Document passage -
=== Section Start ===
PLoS ONE (Jan 2022)

Assessing the added value of linking electronic health records to improve the prediction of self-reported COVID-19 testing and diagnosis

  • Dylan Clark-Boucher,
  • Jonathan Boss,
  • Maxwell Salvatore,
  • Jennifer A. Smith,
  • Lars G. Fritsche,
  • Bhramar Mukherjee

Journal volume & issue
Vol. 17, no. 7

Abstract

Read online

Since the beginning of the Coronavirus Disease 2019 (COVID-19) pandemic, a focus of research has been to identify risk factors associated with COVID-19-related outcomes, such as testing and diagnosis, and use them to build prediction models. Existing studies have used data from digital surveys or electronic health records (EHRs), but very few have linked the two sources to build joint predictive models. In this study, we used survey data on 7,054 patients from the Michigan Genomics Initiative biorepository to evaluate how well self-reported data could be integrated with electronic records for the purpose of modeling COVID-19-related outcomes. We observed that among survey respondents, self-reported COVID-19 diagnosis captured a larger number of cases than the corresponding EHRs, suggesting that self-reported outcomes may be better than EHRs for distinguishing COVID-19 cases from controls. In the modeling context, we compared the utility of survey- and EHR-derived predictor variables in models of survey-reported COVID-19 testing and diagnosis. We found that survey-derived predictors produced uniformly stronger models than EHR-derived predictors—likely due to their specificity, temporal proximity, and breadth—and that combining predictors from both sources offered no consistent improvement compared to using survey-based predictors alone. Our results suggest that, even though general EHRs are useful in predictive models of COVID-19 outcomes, they may not be essential in those models when rich survey data are already available. The two data sources together may offer better prediction for COVID severity, but we did not have enough severe cases in the survey respondents to assess that hypothesis in in our study.
=== Section End ===
Provided information -
=== Section Start ===
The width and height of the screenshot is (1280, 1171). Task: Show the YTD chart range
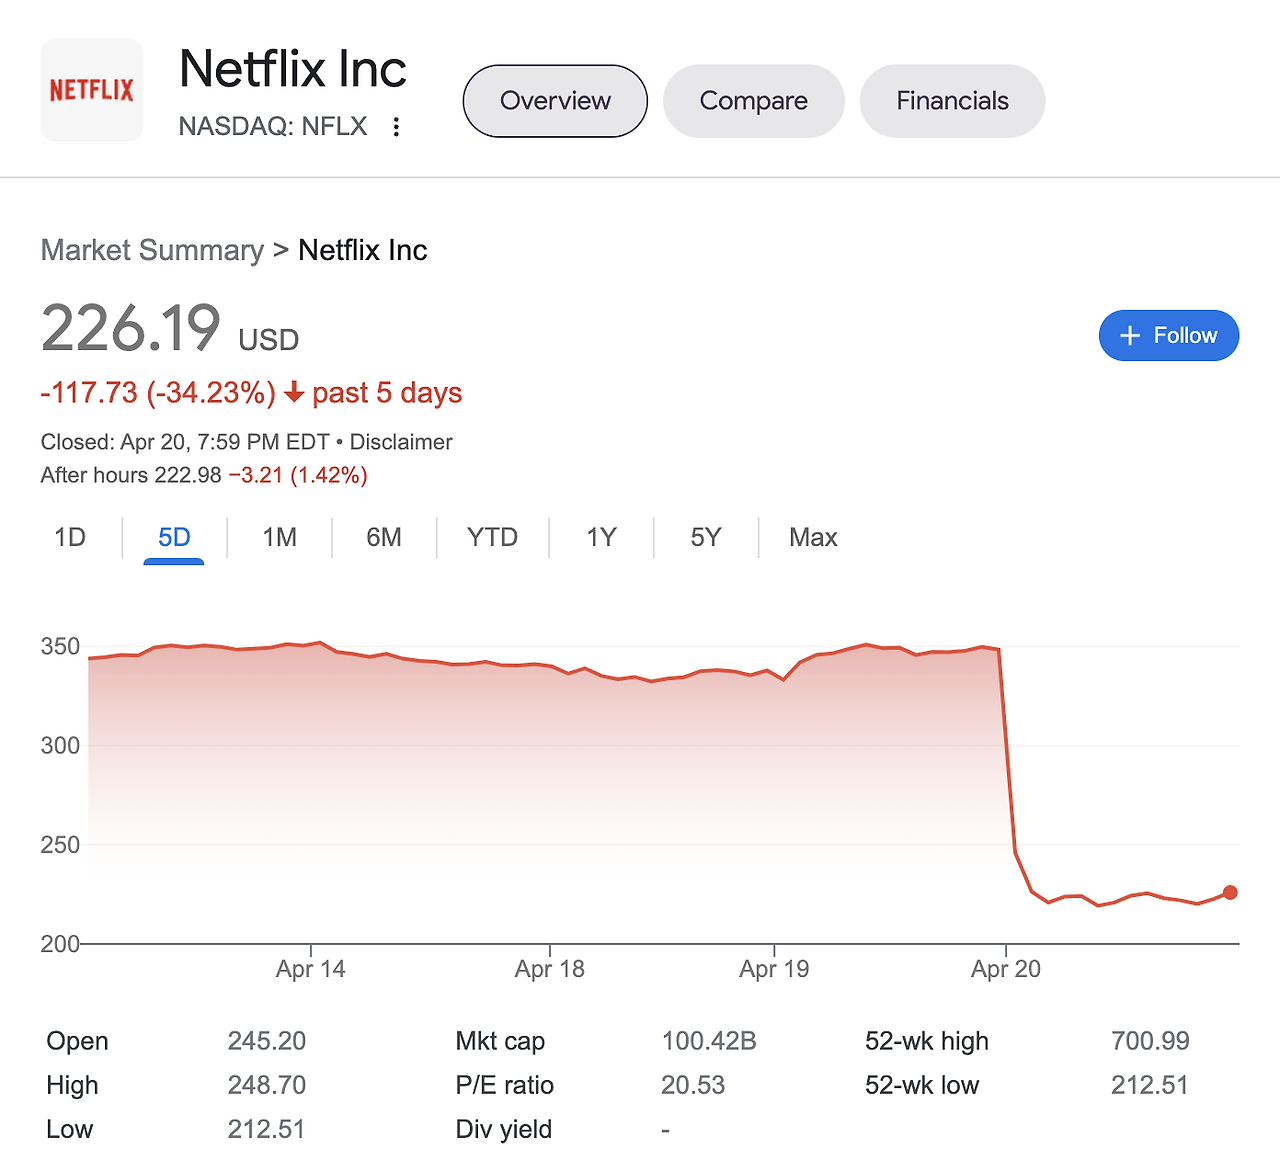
=== Section End ===
=== Section Start ===
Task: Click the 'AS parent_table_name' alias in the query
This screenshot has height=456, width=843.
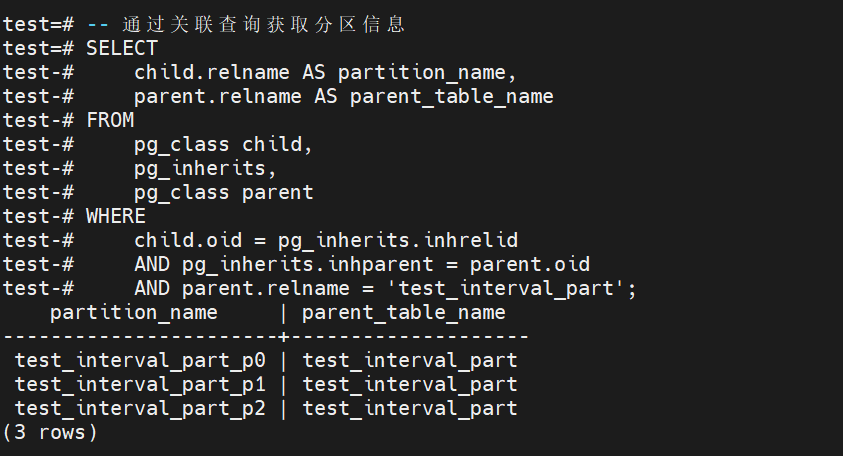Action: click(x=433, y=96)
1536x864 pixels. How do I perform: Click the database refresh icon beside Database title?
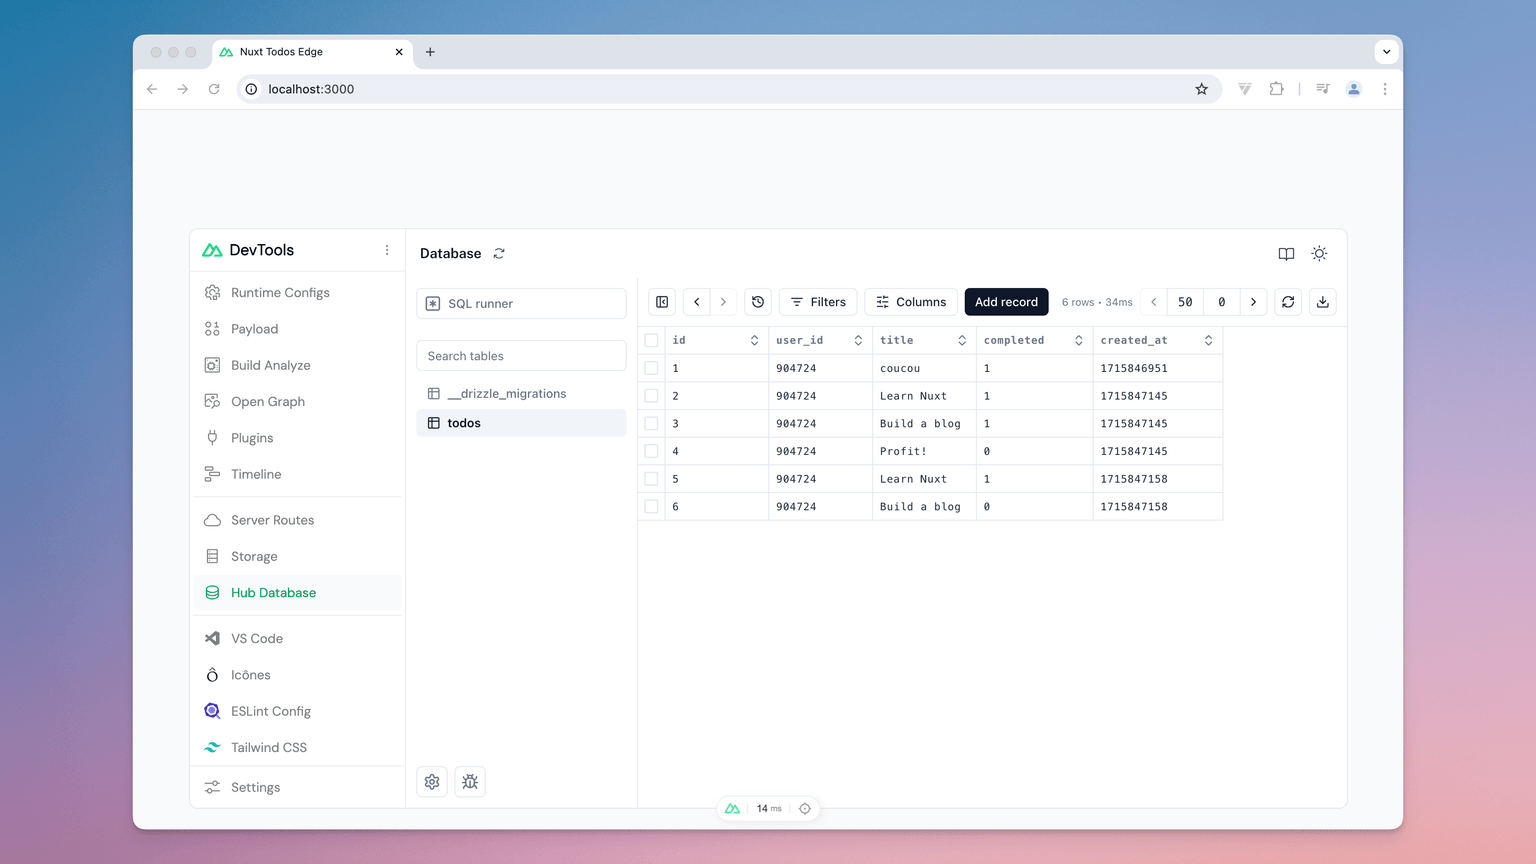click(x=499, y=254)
=== Section End ===
Requirement -
List every author named on the PLoS ONE article page. You can set the material aside; none of it is needed here.

Written solution -
Dylan Clark-Boucher, Jonathan Boss, Maxwell Salvatore, Jennifer A. Smith, Lars G. Fritsche, Bhramar Mukherjee